The Tribes We Lead
Investigating the Super Specific
The subdivision of society into ‘tribes' or 'gangs' is a typically British phenomenon. Defined as a distinct group of people, a tribe might be everyone in a certain village or a small group of individuals. Companies and organizations have always created their own tribes, of employees or customers, and now that the internet has eliminated geography, tribes are not only bigger but also more numerous and diverse than ever before.
As our global communities become more alike, increasingly losing their idiosyncrasies and local identities, our core interest lies in a reverse globalization, exploring how we can create super specific designs, for super specific lifestyles, in super specific places.
This year, our projects will identify and reveal stories about new London tribes, showcasing how their members really live, work and play. What are the codes of these new 'urban tribes'? Are they really that different to those of primitive or 'ancient' tribes? What rituals bond these people together? How do they identify each other as being part of the same tribe? What are the secret codes that exclude the uninitiated? How could these codes translate into the design of spaces? We will use this research and stories both as a design tool and as a way to question and speculate on visionary new environments.

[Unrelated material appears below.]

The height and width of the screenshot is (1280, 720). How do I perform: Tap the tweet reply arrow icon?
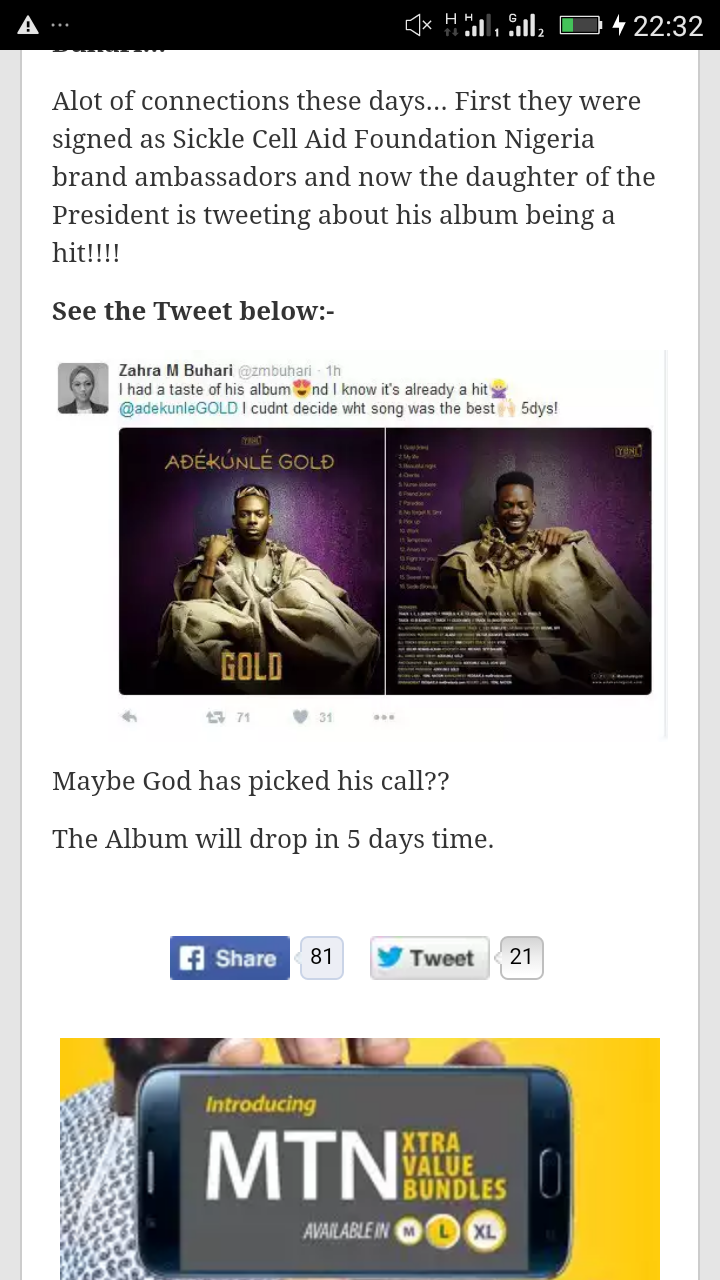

Our site is Bethnal Green Road, a rich urban fabric which is home to a huge variety of indigenous tribes. We will investigate a series of moments along the road designated as popular social centres or spaces where people predominately meet to form groups. From pubs to the old town hall, we will investigate why society tends to segregate into smaller groups and factions, in order to define an identity, and how we as designers can create specific environments for such collectives.